Saved data entries:
= = = = = = =
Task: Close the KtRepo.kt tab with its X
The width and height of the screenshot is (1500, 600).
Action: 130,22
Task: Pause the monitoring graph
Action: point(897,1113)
= = = = = = =
# The task:
Transcribe the data in full, keeping every character.

# Answer for the task:
Task: Close the KtRepo.kt tab with its X
The width and height of the screenshot is (1500, 600).
Action: 130,22
Task: Pause the monitoring graph
Action: point(897,1113)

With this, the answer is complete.